Il Corriere della Sera, che ha sollevato il caso, ha riportato che la creazione delle corsie stradali è una “soluzione provvisoria”, in attesa di un concorso che ridefinisca l’intera area archeologica centrale. Il disegno attuale, che prevede sei corsie destinate al traffico, ha suscitato l’indignazione di più parti, a partire dai ciclisti. Questi ultimi, infatti, non hanno esitato a definire l’area come la nuova “autostrada del Colosseo”, criticando la mancanza di spazi dedicati a chi si sposta in bicicletta.
Non solo i ciclisti, ma anche esperti e consulenti del Comune si sono espressi in maniera negativa riguardo al progetto.
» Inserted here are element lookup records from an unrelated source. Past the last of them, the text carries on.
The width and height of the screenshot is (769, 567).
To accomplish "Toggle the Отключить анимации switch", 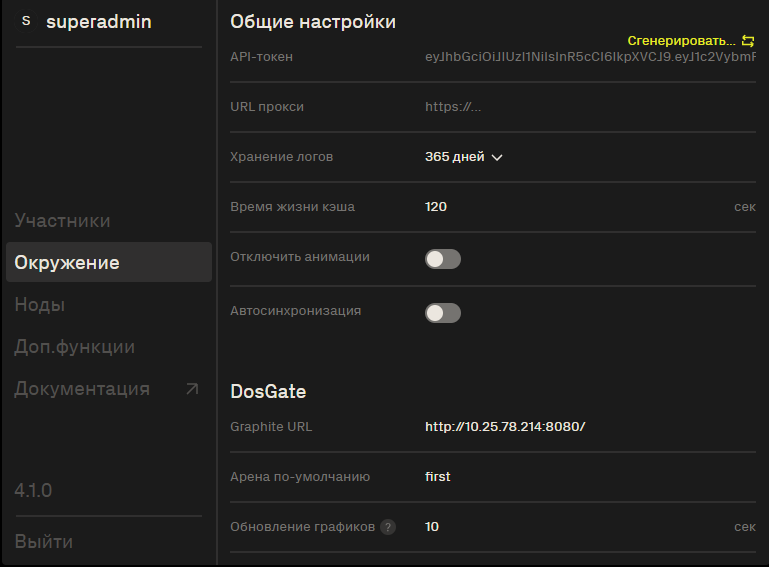I will coord(443,258).
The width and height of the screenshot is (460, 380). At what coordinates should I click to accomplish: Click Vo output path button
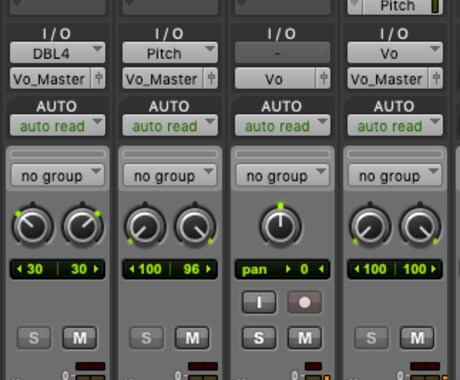pyautogui.click(x=275, y=79)
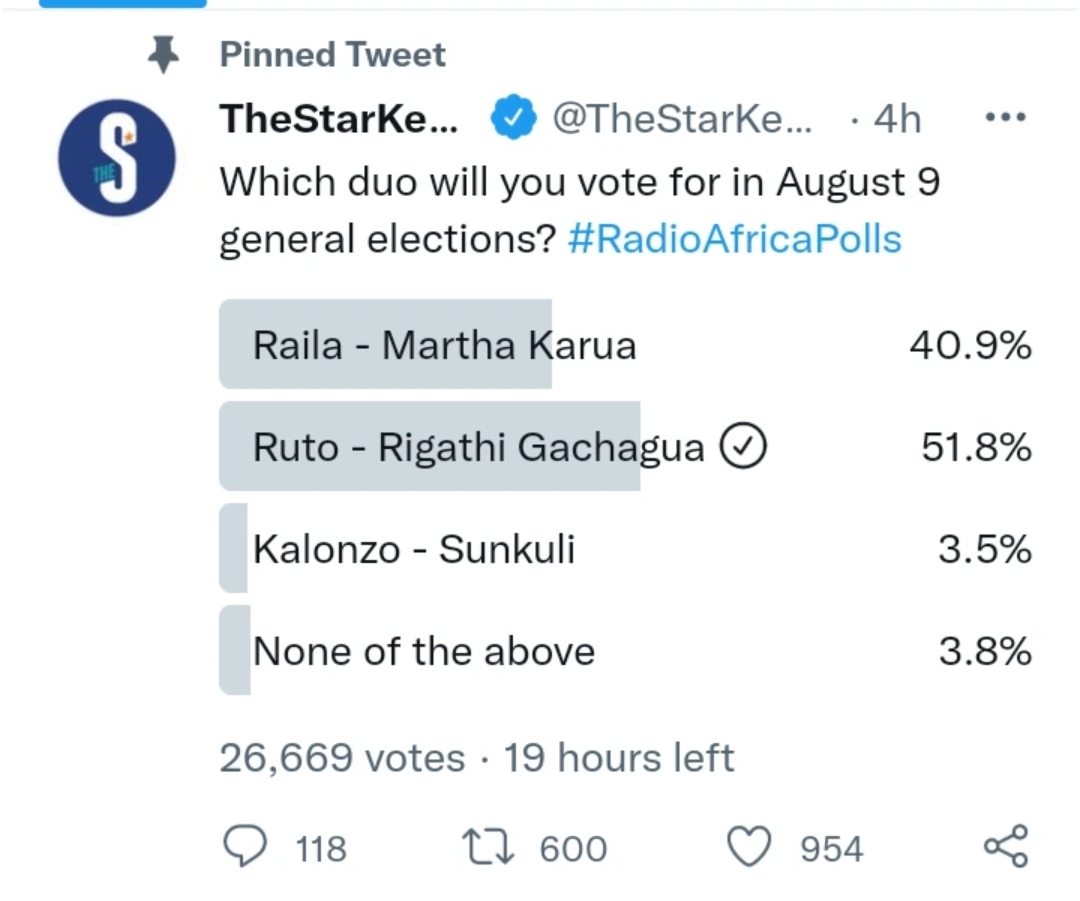Click the Pinned Tweet label
Image resolution: width=1080 pixels, height=901 pixels.
click(x=333, y=54)
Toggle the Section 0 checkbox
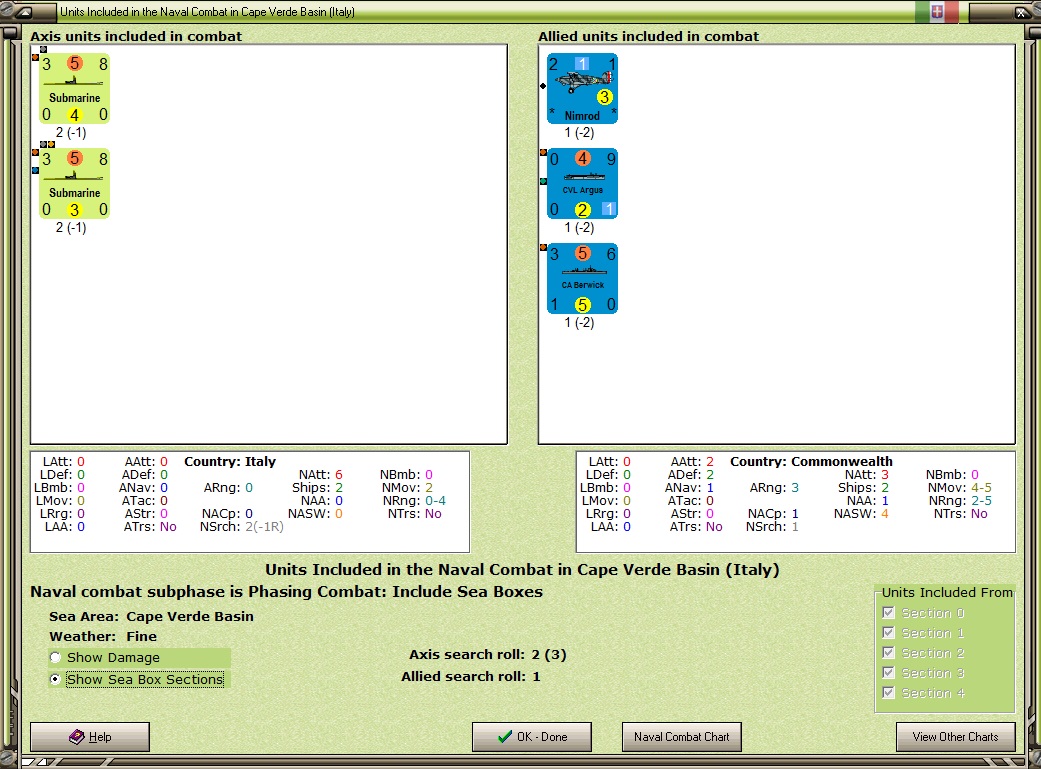 click(888, 613)
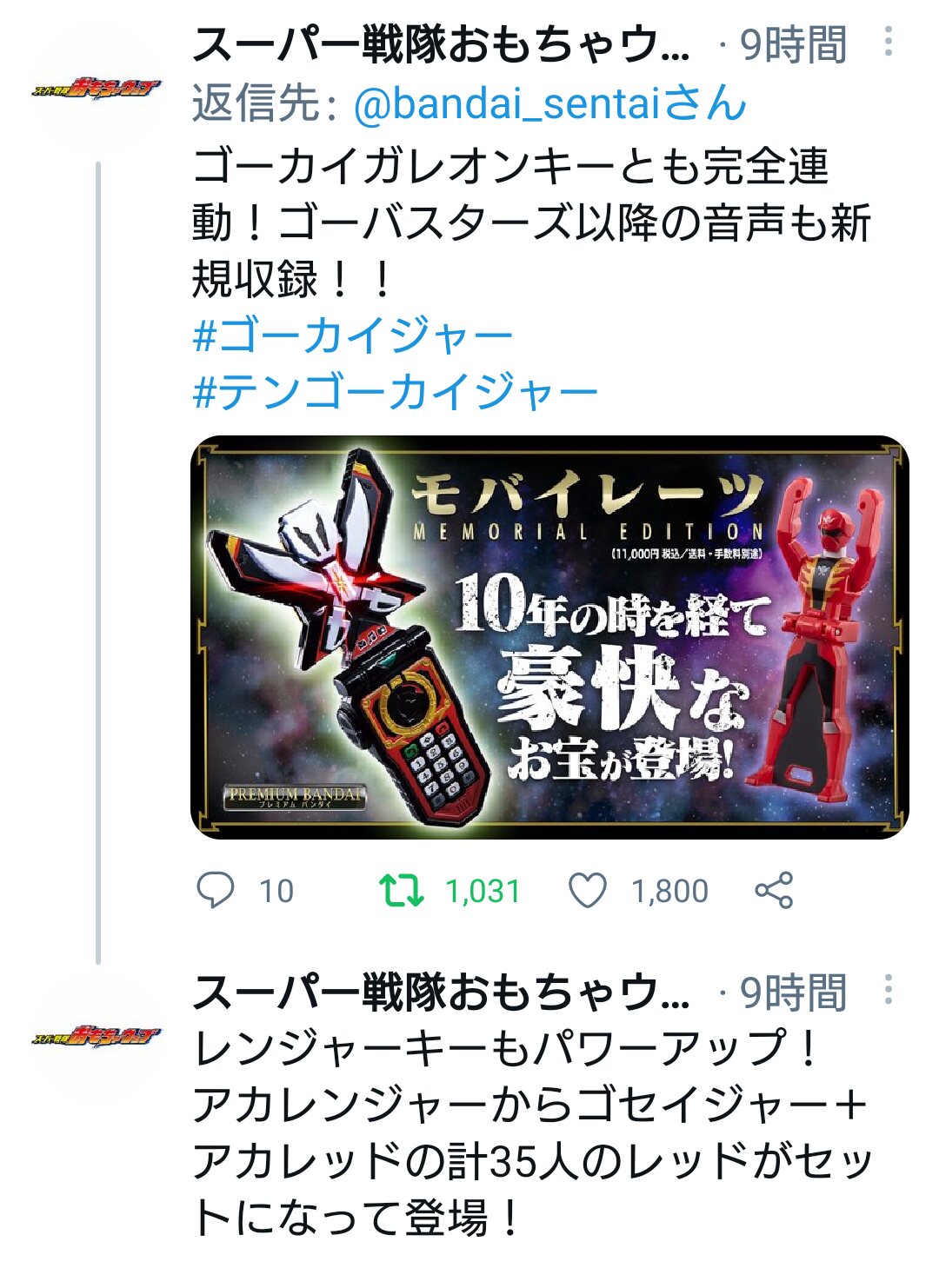Viewport: 939px width, 1288px height.
Task: Open the モバイレーツ Memorial Edition image
Action: point(549,637)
Walter Tocci, consulente del sindaco Roberto Gualtieri per il centro archeologico-monumentale, ha definito “errori gravissimi” la realizzazione di sei corsie. Tocci ha sottolineato, infatti, che manca un’adeguata pianificazione riguardo alla viabilità, con l’assenza di corsie preferenziali per mezzi pubblici e piste ciclabili, oltre a una poco soddisfacente gestione dello spazio pubblico.
Le critiche, tuttavia, sono arrivate anche da chi si preoccupa per la valorizzazione del patrimonio storico e archeologico della zona. Secondo le indiscrezioni che trapelano, la soluzione attuale, che prevede sei corsie, sarà temporanea e destinata a essere modificata. Il piano, infatti, prevede che le corsie vengano eliminate per fare spazio a un percorso centrale riservato ai mezzi pubblici. Accanto a questo, verranno realizzate piste ciclabili, mentre il resto dell’area sarà destinato ad ampliare lo spazio pedonale, con l’obiettivo di restituire un’area più fruibile ai visitatori e ai residenti.
Questo nuovo assetto stradale, quindi, si inserisce in un quadro di cambiamento e ridefinizione, che mira a restituire la centralità dell’area, con la finalità di bilanciare le esigenze di mobilità con quelle di tutela e valorizzazione del patrimonio archeologico. Tuttavia, l’incertezza sul futuro di via dei Fori Imperiali e la necessità di una pianificazione più attenta e condivisa continueranno a essere temi di discussione nei prossimi mesi.
In attesa che vengano definiti i dettagli del progetto definitivo, le polemiche e le proteste non sembrano destinati a placarsi, segno che la questione del futuro di questa storica e importante zona di Roma rimane aperta.